↓↓↓
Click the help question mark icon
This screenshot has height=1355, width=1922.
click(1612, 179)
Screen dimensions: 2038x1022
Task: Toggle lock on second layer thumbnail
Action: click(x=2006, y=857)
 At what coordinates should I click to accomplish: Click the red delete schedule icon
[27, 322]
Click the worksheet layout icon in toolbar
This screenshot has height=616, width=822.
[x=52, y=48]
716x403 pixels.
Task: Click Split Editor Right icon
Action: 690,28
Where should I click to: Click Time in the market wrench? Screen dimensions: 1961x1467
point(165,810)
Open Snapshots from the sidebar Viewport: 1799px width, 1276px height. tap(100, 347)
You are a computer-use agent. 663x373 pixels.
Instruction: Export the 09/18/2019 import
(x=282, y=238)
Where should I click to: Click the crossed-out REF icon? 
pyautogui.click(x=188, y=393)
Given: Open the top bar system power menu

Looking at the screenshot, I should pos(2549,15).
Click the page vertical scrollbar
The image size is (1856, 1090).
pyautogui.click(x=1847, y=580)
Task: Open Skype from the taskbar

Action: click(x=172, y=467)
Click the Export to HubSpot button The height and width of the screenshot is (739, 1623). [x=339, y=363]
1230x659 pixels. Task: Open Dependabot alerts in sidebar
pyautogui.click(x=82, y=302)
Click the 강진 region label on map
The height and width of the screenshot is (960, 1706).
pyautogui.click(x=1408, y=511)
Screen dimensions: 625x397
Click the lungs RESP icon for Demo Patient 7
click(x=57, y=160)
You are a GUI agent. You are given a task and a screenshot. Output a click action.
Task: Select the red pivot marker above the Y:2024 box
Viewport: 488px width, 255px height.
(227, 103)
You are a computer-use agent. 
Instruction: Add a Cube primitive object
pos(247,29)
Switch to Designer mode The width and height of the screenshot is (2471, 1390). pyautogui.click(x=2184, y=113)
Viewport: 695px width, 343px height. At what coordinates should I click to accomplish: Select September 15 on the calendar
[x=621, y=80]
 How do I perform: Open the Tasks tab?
↑↑↑
In the data above, which lines lie between the line with "Given: Open the top bar system power menu" and the line with "Click the Export", inclusive? Print those lines exactly and nothing else.

* Written reply
Given: Open the top bar system power menu

Looking at the screenshot, I should pos(2549,15).
Click the page vertical scrollbar
The image size is (1856, 1090).
pyautogui.click(x=1847, y=580)
Task: Open Skype from the taskbar

Action: click(x=172, y=467)
Click the Export to HubSpot button The height and width of the screenshot is (739, 1623). [x=339, y=363]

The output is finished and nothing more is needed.